General characteristics
- Type: Pre-dreadnought battleship
- Displacement: 12,432 t (12,236 long tons) (normal); 12,892 t (12,688 long tons) (full load);
- Length: 125.91 m (413 ft 1 in)
- Beam: 21.42 m (70 ft 3 in)
- Draught: 8.22 m (27 ft)
- Installed power: 24 Niclausse boilers; 16,200 ihp (12,100 kW);
- Propulsion: 3 shafts, 3 triple-expansion steam engines
- Speed: 17 kn (31 km/h; 20 mph)
- Range: 3,086 nmi (5,715 km; 3,551 mi) at 12 kn (22 km/h; 14 mph)
- Complement: 668 (normal), 742 (flagship)
- Armament: 2 × twin 305 mm (12 in) guns; 10 × single 164.7 mm (6.5 in) guns; 8 × single 100 mm (3.9 in) guns; 22 × single 47 mm (1.9 in) guns; 2 × single 37 mm (1.5 in) guns; 4 × 450 mm (17.7 in) torpedo tubes;
- Armour: Belt: 300 mm (11.8 in); Decks: 60 mm (2.4 in); Barbettes: 250 mm (9.8 in); Main turrets: 290 mm (11.4 in); Bulkheads: 110 mm (4.3 in); Conning tower: 224–274 mm (8.8–10.8 in);

= French battleship Suffren =

Predreadnought ship sunk in 1916

Suffren was a predreadnought battleship built for the Marine Nationale (French Navy) in the first decade of the twentieth century. Completed in 1902, the ship was assigned to the Escadre de la Méditerranée (Mediterranean Squadron) for most of her career and often served as a flagship. She had an eventful career as she twice collided with French ships and twice had propeller shafts break before the start of World War I in 1914. Suffren was assigned to join the naval operations off the Dardanelles, where she participated in a series of attacks on the Ottoman fortifications guarding the straits.

She was moderately damaged during the fighting on 18 March 1915 and had to be sent to Toulon for repairs. Upon their completion the ship returned to provide gunfire support for the Allied forces during the Gallipoli Campaign. Suffren provided covering fire as the Allies withdrew from the peninsula and accidentally sank one of the evacuation ships. After repairs the ship was assigned to the French squadron tasked to prevent any interference by the Greeks with Allied operations on the Salonica front. While en route to Lorient for a refit, Suffren was torpedoed off Lisbon by an Imperial German submarine on 26 November 1916 and sank with all hands.

==Design and description==
The three battleships of the that had been authorized in 1893 were still building when the Navy Minister, Vice-amiral (Vice Admiral) Armand Besnard, was able to get the Chamber of Deputies to authorize the battleship in 1897 to an improved Charlemagne design.
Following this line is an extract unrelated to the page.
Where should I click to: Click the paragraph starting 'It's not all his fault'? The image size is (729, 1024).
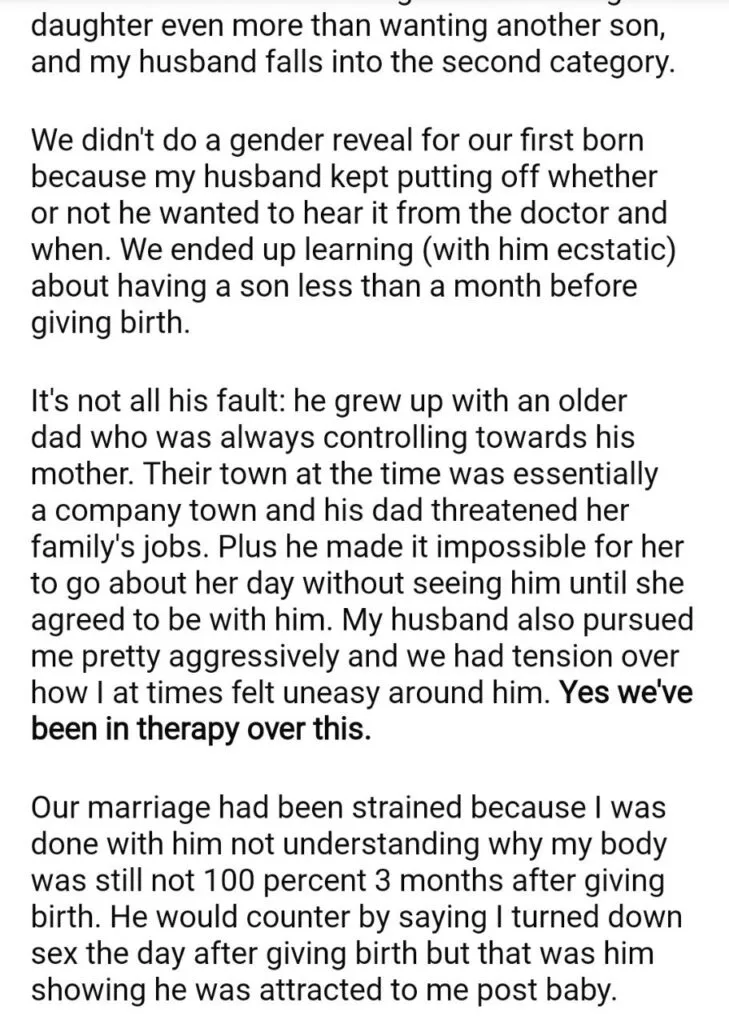pos(362,564)

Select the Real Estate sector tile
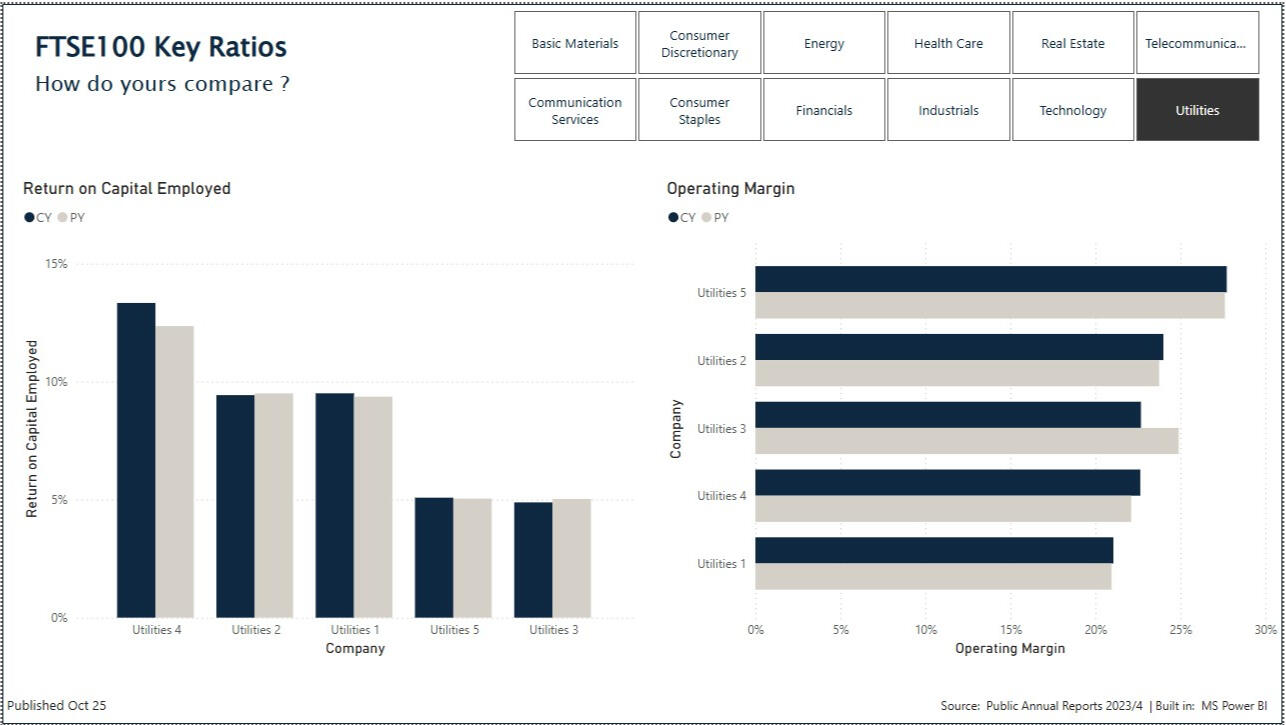1072,43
The Chamber authorized another battleship the following year and Besnard, not wishing to delay construction for the time required for an entirely new design, requested an enlarged and improved version of Iéna.

Suffren was intended to have only modest improvements in armament and armour, but the number of improvements grew as the project was discussed by the Conseil des travaux de la Marine (Board of Construction) so that she was essentially a new design, retaining only some of Iéna's layout. The biggest changes were that the bulk of the secondary armament was mounted in turrets, rather than Iéna's casemates, and the stowage of shells for the main armament was increased from 45 to 60 rounds per gun.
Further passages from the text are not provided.